Operating revenue in 2021 was at THB 65,537 million which decreased 5.5% from previous year, reflecting the pressure from Covid-19 situation. Operating expense of THB 31,219 million reduced 3.0%. Despite integration activities during the year, operating cost could still decline as a result of cost synergy realization and cost discipline. As a result, cost-to-income ratio was at 48%, in line with target.

In terms of asset quality, non-performing loans (NPL) was at THB 42,121 million, down from THB 44,411 million in previous quarter but up from THB 39,594 million at the end of Dec-20. The ratio of NPL to total loans was at 2.81% as of 4Q21, down from 2.98% in previous quarter but up from 2.50% at the end of 2020 due partly to a contraction of total loan. Overall NPL ratio remained relatively low when compared to industry and the increase from previous year was as the Bank’s expectation and target.

Lastly, capital adequacy remained one of the top tiers in Thai banking industry.

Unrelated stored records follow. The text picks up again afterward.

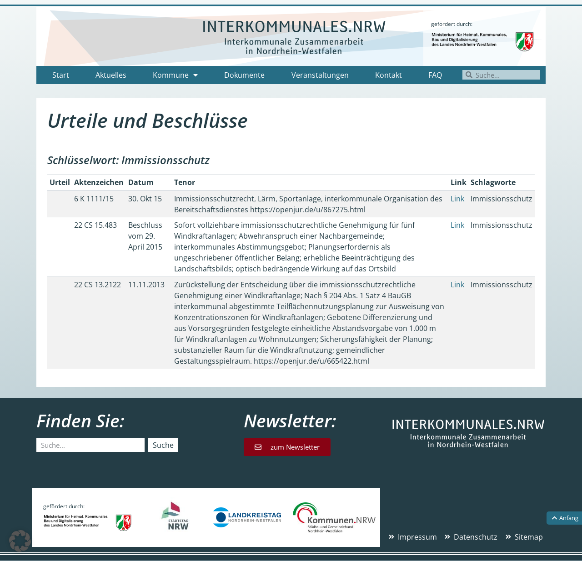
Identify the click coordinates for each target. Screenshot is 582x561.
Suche (163, 445)
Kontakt (388, 75)
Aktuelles (110, 75)
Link (457, 199)
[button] (20, 541)
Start (60, 75)
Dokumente (244, 75)
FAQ (435, 75)
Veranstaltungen (320, 75)
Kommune (175, 75)
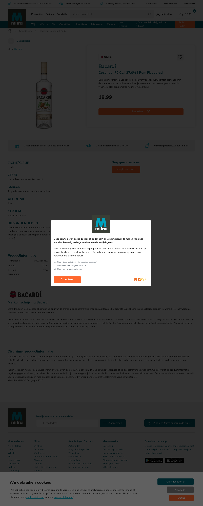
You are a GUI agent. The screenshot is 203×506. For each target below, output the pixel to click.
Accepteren (67, 279)
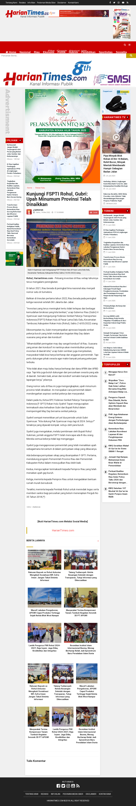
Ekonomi (48, 52)
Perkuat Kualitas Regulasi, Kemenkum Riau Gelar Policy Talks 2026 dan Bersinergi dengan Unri (118, 477)
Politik (61, 52)
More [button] (20, 58)
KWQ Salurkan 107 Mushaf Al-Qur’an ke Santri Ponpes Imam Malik (118, 492)
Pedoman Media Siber (46, 3)
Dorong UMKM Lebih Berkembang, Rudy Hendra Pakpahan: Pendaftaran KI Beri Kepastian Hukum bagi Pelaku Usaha (114, 320)
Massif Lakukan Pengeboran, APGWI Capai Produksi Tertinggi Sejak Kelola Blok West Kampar (44, 613)
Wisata (10, 58)
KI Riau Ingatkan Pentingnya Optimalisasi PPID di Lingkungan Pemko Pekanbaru (14, 168)
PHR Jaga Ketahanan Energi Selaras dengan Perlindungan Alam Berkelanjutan (119, 418)
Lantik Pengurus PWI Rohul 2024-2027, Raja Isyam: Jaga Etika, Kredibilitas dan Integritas (44, 648)
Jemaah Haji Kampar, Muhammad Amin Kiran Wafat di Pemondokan (118, 461)
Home (11, 52)
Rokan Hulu (40, 188)
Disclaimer (62, 3)
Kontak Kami (73, 3)
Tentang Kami (11, 3)
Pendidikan (88, 52)
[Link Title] (58, 786)
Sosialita (121, 52)
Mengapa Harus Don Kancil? (118, 373)
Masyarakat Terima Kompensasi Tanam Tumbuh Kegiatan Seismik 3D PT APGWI (80, 613)
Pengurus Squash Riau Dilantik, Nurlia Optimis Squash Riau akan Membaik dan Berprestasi (118, 403)
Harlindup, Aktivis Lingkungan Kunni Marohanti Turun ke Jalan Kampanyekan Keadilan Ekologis (115, 184)
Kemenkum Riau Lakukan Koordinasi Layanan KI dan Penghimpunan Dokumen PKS (118, 434)
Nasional (25, 52)
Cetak (93, 212)
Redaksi (22, 3)
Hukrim (73, 52)
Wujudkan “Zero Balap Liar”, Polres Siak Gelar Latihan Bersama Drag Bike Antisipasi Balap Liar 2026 (118, 386)
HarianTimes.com (63, 530)
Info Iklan (31, 3)
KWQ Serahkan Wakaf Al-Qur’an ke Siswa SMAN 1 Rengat (119, 448)
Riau (37, 52)
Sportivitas (105, 52)
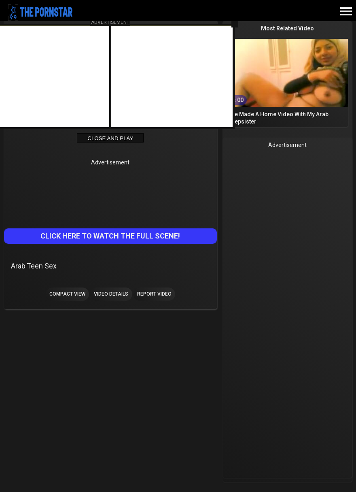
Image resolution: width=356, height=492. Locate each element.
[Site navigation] (346, 11)
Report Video (154, 294)
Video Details (111, 294)
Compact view (67, 294)
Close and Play (110, 138)
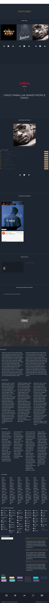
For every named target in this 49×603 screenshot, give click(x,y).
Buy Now (3, 577)
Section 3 (28, 561)
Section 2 (28, 549)
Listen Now (36, 577)
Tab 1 (3, 538)
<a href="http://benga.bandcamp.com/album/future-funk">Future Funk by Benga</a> (36, 216)
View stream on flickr (30, 262)
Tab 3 (11, 538)
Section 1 (28, 538)
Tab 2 (7, 538)
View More (28, 577)
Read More (12, 577)
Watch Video (44, 577)
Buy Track (46, 151)
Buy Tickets (20, 577)
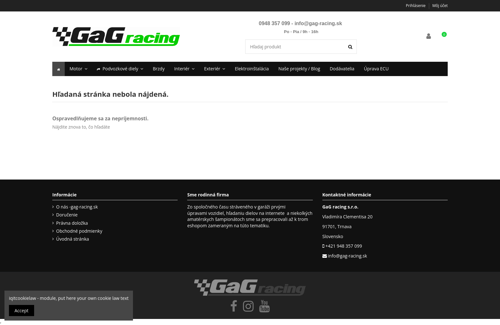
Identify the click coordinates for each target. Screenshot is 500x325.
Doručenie (66, 215)
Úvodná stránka (72, 239)
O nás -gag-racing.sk (77, 207)
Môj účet (440, 5)
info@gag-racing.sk (318, 23)
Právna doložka (72, 223)
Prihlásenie (416, 5)
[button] (120, 69)
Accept (22, 310)
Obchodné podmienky (79, 231)
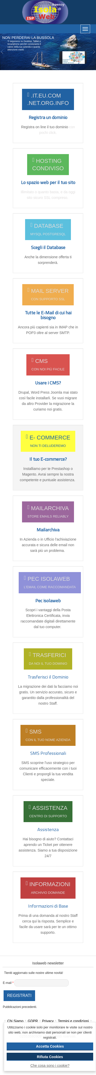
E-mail (8, 983)
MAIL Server (48, 294)
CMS (48, 364)
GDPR (33, 1021)
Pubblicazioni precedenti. (20, 1007)
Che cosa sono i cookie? (50, 1065)
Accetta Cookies (50, 1046)
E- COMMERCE (48, 441)
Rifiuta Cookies (50, 1057)
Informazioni (48, 888)
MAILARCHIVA (48, 512)
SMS (48, 735)
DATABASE (48, 229)
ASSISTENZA (48, 811)
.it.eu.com (48, 99)
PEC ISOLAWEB (50, 582)
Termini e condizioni (74, 1021)
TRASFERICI (48, 658)
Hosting (48, 164)
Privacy (48, 1021)
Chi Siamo (15, 1021)
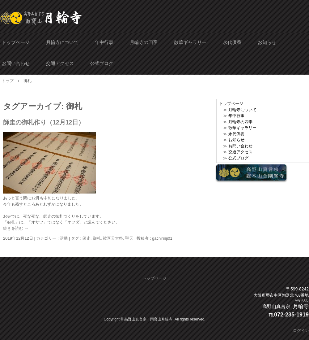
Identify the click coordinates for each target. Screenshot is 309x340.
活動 (64, 238)
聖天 (129, 238)
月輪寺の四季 (144, 42)
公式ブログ (101, 63)
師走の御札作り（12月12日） (43, 122)
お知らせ (267, 42)
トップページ (16, 42)
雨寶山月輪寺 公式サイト (41, 18)
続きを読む (15, 228)
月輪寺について (62, 42)
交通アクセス (60, 63)
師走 (87, 238)
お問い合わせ (16, 63)
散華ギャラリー (190, 42)
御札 (97, 238)
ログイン (301, 330)
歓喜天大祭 (113, 238)
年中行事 (104, 42)
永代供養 (232, 42)
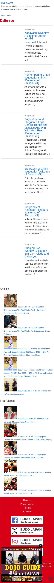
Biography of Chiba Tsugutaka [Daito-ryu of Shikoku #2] (37, 171)
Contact (27, 511)
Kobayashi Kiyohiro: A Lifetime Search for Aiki (36, 35)
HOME (3, 16)
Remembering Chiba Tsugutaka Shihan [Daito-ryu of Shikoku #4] (37, 79)
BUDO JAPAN (7, 3)
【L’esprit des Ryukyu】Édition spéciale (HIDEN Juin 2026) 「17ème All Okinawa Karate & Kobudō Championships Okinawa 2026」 (28, 373)
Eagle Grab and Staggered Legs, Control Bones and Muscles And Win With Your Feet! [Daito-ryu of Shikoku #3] (35, 127)
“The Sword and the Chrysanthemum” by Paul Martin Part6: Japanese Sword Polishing (27, 331)
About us (27, 500)
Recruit (27, 508)
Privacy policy (27, 504)
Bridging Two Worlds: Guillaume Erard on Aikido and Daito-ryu (36, 252)
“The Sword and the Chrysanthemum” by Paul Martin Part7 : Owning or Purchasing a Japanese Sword (24, 310)
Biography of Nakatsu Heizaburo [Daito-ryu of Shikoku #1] (36, 211)
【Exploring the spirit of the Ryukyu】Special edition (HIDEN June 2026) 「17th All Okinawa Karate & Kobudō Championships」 (27, 352)
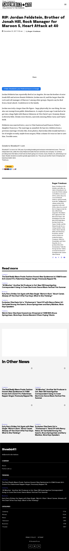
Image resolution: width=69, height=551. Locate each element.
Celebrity (5, 275)
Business (4, 292)
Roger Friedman (34, 31)
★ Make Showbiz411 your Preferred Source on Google (21, 89)
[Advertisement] (34, 342)
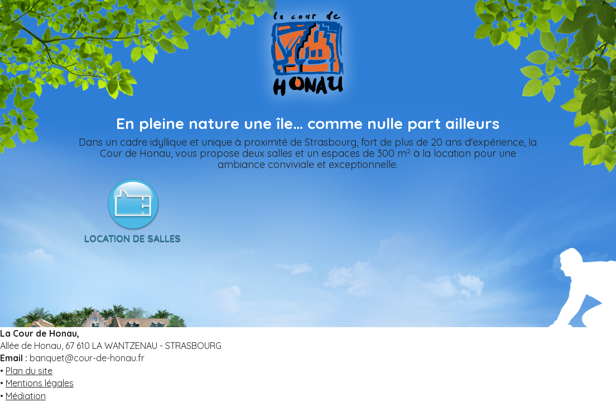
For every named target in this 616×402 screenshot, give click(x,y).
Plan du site (29, 370)
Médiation (26, 395)
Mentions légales (40, 383)
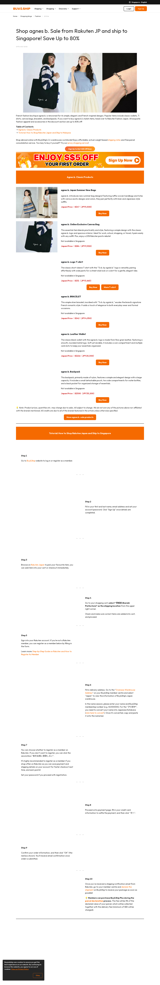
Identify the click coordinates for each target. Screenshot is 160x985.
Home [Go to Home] (15, 16)
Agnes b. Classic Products (29, 129)
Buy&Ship (31, 460)
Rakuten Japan (37, 564)
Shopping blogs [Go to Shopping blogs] (26, 16)
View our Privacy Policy (20, 969)
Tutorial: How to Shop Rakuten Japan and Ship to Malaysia (44, 132)
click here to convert (95, 713)
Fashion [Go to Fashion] (38, 16)
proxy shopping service (78, 143)
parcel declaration (94, 901)
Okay (38, 975)
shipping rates (114, 140)
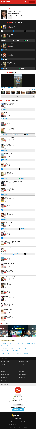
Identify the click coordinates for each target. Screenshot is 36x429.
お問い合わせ (18, 404)
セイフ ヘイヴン (4, 87)
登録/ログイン (32, 1)
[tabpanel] (18, 331)
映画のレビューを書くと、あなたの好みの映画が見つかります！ (15, 353)
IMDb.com (33, 89)
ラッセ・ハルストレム (12, 87)
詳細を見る (18, 394)
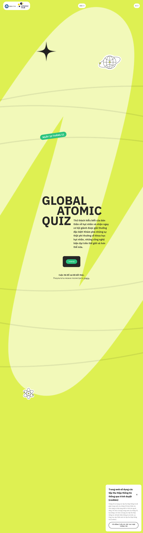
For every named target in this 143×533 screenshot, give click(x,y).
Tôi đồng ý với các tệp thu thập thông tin (123, 525)
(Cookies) (113, 519)
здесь (86, 278)
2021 (81, 6)
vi (136, 6)
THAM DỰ (72, 261)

At the end Dec-21, the preliminary CAR and Tier 1 was reported at 19.3% and 15.3%, respectively. The figures were well-above the Bank of Thailand’s minimum requirement of 11.0% and 8.5%.

Mr. Piti Tantakasem concluded “For 2022, TMBThanachart plans to resume loan and deposit growth but still in a conservative mode as Covid-19 situation remains uncertain. This year, following the completion of the merger and integration, the Bank will launch and offer new products and services, as well as enhanced digital capabilities that will provide customers with a better experience and improve their Financial Well-being, as well as continue our business growth and improve digital capability."